For many companies, 2006 has seen storage problems come to a head. The pressure of ever-expanding data volume, puzzlement over effective backup and retrieval of email, video and voice, and concern about provisions for business continuity pose complex challenges. Storage accounts for more than 50 percent of many IT budgets and consumes more planning time than ever.
Without doubt, 2007 will bring more pressure related to compliance and data retention, and users will demand ever-better data access and security. Looking on the bright side, this means that storage operations are valued more than ever before. And there is a great deal of new technology available, as well as lower prices per gigabyte. Finding the ideal storage solution for your organization can be a source of great professional satisfaction.
However, many Hong Kong businesses face growing data volume and complexity without additional budgetary resources. "A joint effort of business and IT is needed to create a sustainable storage strategy, based on the business value of the data," said Betty Lin, industry solution sales country manager, Sun Microsystems Hong Kong, "As an alternative to throwing expensive disk [storage] at the data growth problem, a strategy should include technologies like storage consolidation, virtualization and centralized management, which can reduce overall cost and increase efficiency. IT executives should educate their business executives on the severity of the issue."
Currently, many organizations tend to make multiple copies of their data. "On the production database you have a live copy and one or two backups, a development copy, one offsite for data protection, and another for data mining or BI," said Graham Penn, IDC's associate VP for storage, AP, "So it's easy to start with two terabytes of data and end up with 20 terabytes spread around a global network. ILF is making organizations wake up to where their data is and how they are moving it around."
"Google and Yahoo have datacenters the size of 10-12 football fields spinning iron and the volume is growing at hundreds of terabytes a day," continued Penn. "Airlines banks and government departments are all caught up in this issue. Software is becoming a key part of managing your data. ILM is part of it, helping users to manage data and reduce costs."
In 2006, it was widely realized that the one-size-fits-all approach to storage no longer works. "Storage requirements now vary by application and even by user within an application," said Lawrence Li, Symantec's system engineering manager. "File storage for instance, has different requirements for performance, recoverability and scalability than customers facing web content, internal email, or mission critical database records."
Users tackle ILM
HDS has tiered hardware and management products for open systems, mainframes and NAS. The vendor emphasizes data replication and moving data non-disruptively across the various storage tiers, using its virtualization controllers as a front end to the external storage systems.
When it comes to ILM, HDS collaborates extensively with Arkivio, StoredIQ and a number of other partners to provide a comprehensive offering. HDS's contribution is the hardware (particularly storage devices and virtualization controllers) and the storage-resource management (its HiCommand suite, which manages discovery, tuning, tiering and a number of other storage aspects) that enable policy-based automated storage movement across storage tiers.
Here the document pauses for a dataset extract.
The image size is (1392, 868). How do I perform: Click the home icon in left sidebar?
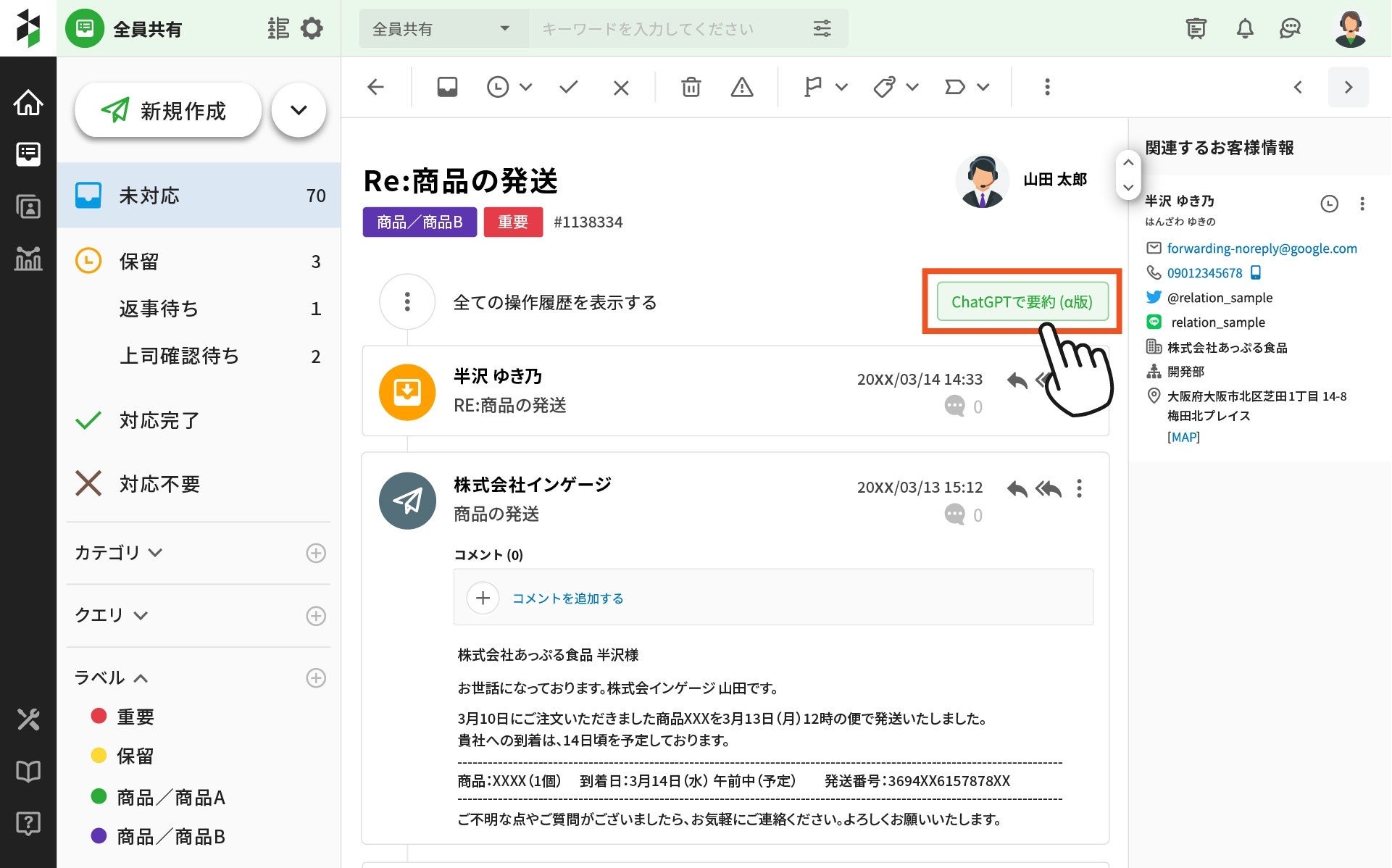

The company also provides a suite of business-continuity tools that create data copies, replicating them across local heterogeneous tiers of storage and out to remote recovery sites.
"Storage volume is growing fast, with more multimedia, video and image data," said Fred Sheu, marketing director, Technology Solutions Group, HP HK. "ILM is used increasingly, and IT managers are determining the value of data, especially in the light of compliance requirements. But only large enterprises are using ILM fully-for example, chargeback mechanisms to make users pay for their storage service are not used much."
Although ILM is not new, Hong Kong users, like others around the world, are struggling to define the best ILM policy. "They have to map their organization's data values to the available storage infrastructure, and that requires input from the internal end-users of storage," said Douglas Lo, IBM's senior IT specialist, system storage, Systems and Technology Group, "However, it also requires expertise, including help from vendors, consultants and standards such as ITIL."
"We use ILM to some extent. Certain applications need high performance disks, and some are less critical but need a near-online response, while other data are not so critical," said Norris Hickerson, VP, data centre & engineering services, COL. "The main problems for Hong Kong users, especially small companies, is that they can define data tiers, but they may not have enough data volume at every tier to make ILM effective."